Les frais de mainlevée correspondants peuvent être décomposés comme suit :

Frais
Émoluments du notaire 150 €

+ 120 € pour les formalités

TVA sur ces émoluments (20 %) 54 €
Trésor public 25 €
Contribution de sécurité immobilière 60 €
Dépenses de formalités 175 €
Total 584 €

Dans cet exemple, les frais de mainlevée représentent 0,48 % de la garantie hypothécaire.


À retenir :

  • L’hypothèque est l’une des garanties permettant de sécuriser un crédit immobilier ;
  • Elle autorise la banque à saisir votre bien en cas de défaut de paiement, puis à se rembourser sur le produit de la vente ;
  • La constitution d’une hypothèque nécessite l’établissement d’un acte notarié, ce qui engendre des frais ;
  • Même chose pour sa résiliation (on parle de mainlevée).
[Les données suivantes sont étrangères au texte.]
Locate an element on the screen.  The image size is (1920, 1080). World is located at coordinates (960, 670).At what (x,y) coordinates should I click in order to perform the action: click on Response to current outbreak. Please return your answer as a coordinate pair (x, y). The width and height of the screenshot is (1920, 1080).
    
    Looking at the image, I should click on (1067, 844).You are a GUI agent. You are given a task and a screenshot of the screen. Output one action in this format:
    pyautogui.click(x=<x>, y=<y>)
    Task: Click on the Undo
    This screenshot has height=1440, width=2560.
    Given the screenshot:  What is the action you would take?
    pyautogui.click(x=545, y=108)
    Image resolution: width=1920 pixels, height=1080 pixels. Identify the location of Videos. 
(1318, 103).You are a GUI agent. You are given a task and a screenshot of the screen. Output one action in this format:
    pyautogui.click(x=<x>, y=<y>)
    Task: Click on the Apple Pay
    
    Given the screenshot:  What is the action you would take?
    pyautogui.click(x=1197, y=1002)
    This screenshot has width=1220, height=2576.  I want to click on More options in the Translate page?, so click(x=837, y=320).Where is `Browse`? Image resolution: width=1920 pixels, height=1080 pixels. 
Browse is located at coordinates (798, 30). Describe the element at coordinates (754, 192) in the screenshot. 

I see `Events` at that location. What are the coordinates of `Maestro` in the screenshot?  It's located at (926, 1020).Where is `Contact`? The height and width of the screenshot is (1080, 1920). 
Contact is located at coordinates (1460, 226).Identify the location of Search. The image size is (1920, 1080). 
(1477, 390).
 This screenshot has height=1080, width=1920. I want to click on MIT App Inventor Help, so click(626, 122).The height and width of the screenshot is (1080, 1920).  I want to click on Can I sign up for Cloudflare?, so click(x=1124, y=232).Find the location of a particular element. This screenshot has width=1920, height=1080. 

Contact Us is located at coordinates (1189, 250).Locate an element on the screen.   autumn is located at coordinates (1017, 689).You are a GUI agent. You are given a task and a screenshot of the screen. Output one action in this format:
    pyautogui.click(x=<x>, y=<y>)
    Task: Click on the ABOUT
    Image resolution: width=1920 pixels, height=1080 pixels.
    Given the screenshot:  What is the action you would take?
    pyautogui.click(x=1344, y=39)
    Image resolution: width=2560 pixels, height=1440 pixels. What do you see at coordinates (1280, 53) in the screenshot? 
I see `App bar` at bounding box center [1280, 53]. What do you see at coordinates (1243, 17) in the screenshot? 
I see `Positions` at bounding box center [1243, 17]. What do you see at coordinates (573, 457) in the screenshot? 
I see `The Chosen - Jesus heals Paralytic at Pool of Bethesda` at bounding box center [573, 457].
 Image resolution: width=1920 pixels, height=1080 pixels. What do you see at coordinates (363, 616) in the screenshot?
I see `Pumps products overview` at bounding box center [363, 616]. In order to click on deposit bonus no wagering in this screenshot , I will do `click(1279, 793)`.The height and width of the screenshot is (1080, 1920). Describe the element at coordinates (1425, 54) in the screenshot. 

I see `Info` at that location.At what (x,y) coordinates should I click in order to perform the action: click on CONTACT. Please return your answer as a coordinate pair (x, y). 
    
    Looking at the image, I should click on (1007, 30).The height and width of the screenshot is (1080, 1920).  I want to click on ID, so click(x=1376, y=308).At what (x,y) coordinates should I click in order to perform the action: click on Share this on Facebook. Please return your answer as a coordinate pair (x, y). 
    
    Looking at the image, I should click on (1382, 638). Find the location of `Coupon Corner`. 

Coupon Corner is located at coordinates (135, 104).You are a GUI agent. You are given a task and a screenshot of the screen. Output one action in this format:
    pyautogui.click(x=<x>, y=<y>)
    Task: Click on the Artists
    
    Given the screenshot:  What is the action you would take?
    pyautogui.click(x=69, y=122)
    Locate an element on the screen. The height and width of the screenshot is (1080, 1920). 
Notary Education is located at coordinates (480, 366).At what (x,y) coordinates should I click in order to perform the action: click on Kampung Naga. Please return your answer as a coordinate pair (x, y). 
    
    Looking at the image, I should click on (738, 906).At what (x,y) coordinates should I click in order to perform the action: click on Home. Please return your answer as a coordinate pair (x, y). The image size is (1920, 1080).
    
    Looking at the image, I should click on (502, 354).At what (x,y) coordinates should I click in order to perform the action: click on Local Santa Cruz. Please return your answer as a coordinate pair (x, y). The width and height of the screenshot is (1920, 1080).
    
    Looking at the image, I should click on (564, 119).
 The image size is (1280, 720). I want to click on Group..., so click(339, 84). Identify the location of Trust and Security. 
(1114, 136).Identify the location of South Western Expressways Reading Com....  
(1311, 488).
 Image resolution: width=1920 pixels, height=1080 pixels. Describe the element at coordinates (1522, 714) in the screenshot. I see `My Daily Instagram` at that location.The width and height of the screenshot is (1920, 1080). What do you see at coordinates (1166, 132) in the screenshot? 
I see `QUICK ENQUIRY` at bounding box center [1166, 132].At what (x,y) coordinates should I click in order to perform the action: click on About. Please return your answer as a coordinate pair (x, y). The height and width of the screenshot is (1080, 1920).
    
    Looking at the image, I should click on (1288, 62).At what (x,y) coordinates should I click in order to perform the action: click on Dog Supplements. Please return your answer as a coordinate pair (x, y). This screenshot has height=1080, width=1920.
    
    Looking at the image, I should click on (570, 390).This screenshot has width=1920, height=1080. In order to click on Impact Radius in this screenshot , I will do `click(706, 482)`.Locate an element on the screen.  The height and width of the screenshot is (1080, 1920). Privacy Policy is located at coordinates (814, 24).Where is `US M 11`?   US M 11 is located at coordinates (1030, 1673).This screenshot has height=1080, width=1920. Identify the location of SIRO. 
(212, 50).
Les frais oscillent alors entre 0,3 et 0,6 % de la somme en question ;
  • Un propriétaire peut demander une mainlevée lorsqu’il a soldé l’emprunt correspondant : vente du bien immobilier, remboursement par anticipation, rachat du prêt.

Pour vos crédits immobiliers, contactez la Centrale de Financement. C’est l’assurance d’emprunter au meilleur taux !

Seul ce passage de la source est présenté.